[Opening Material supplied section]
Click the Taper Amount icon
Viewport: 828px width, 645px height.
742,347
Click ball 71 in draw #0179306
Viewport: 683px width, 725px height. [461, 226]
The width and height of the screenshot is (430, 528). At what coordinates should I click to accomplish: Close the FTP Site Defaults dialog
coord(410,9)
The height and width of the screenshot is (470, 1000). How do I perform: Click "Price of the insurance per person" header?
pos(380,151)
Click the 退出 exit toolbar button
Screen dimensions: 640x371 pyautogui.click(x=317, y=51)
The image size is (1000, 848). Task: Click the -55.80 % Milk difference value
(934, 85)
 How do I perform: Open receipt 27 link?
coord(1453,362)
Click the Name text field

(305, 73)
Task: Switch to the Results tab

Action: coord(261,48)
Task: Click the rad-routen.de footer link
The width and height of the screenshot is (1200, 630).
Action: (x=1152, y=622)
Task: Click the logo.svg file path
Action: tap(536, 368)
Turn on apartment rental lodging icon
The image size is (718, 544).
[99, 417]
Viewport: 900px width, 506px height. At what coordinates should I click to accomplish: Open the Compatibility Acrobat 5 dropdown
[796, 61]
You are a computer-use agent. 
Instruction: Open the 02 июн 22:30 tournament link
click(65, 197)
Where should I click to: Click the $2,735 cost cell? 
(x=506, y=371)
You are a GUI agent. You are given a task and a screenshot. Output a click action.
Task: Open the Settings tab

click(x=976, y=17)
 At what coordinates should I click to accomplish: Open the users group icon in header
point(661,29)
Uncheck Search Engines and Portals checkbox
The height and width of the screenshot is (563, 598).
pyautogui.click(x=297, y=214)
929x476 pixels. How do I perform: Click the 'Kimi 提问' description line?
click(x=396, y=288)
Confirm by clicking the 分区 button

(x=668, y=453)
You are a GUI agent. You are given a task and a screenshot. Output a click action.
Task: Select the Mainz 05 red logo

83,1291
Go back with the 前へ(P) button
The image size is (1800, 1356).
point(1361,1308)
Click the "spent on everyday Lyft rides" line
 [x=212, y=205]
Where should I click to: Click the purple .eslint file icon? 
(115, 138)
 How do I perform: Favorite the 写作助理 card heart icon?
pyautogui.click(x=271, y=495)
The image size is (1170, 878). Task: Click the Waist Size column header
[Closing Material supplied section]
Task directions: An exact copy of the lines from the one holding "Task: Click the rad-routen.de footer link" through the end of the data is the whole answer.

Output below:
Task: Click the rad-routen.de footer link
The width and height of the screenshot is (1200, 630).
Action: (x=1152, y=622)
Task: Click the logo.svg file path
Action: tap(536, 368)
Turn on apartment rental lodging icon
The image size is (718, 544).
[99, 417]
Viewport: 900px width, 506px height. At what coordinates should I click to accomplish: Open the Compatibility Acrobat 5 dropdown
[796, 61]
You are a computer-use agent. 
Instruction: Open the 02 июн 22:30 tournament link
click(65, 197)
Where should I click to: Click the $2,735 cost cell? 
(x=506, y=371)
You are a GUI agent. You are given a task and a screenshot. Output a click action.
Task: Open the Settings tab

click(x=976, y=17)
 At what coordinates should I click to accomplish: Open the users group icon in header
point(661,29)
Uncheck Search Engines and Portals checkbox
The height and width of the screenshot is (563, 598).
pyautogui.click(x=297, y=214)
929x476 pixels. How do I perform: Click the 'Kimi 提问' description line?
click(x=396, y=288)
Confirm by clicking the 分区 button

(x=668, y=453)
You are a GUI agent. You are given a task and a screenshot. Output a click action.
Task: Select the Mainz 05 red logo

83,1291
Go back with the 前へ(P) button
The image size is (1800, 1356).
point(1361,1308)
Click the "spent on everyday Lyft rides" line
 [x=212, y=205]
Where should I click to: Click the purple .eslint file icon? 
(115, 138)
 How do I perform: Favorite the 写作助理 card heart icon?
pyautogui.click(x=271, y=495)
The image size is (1170, 878). Task: Click the Waist Size column header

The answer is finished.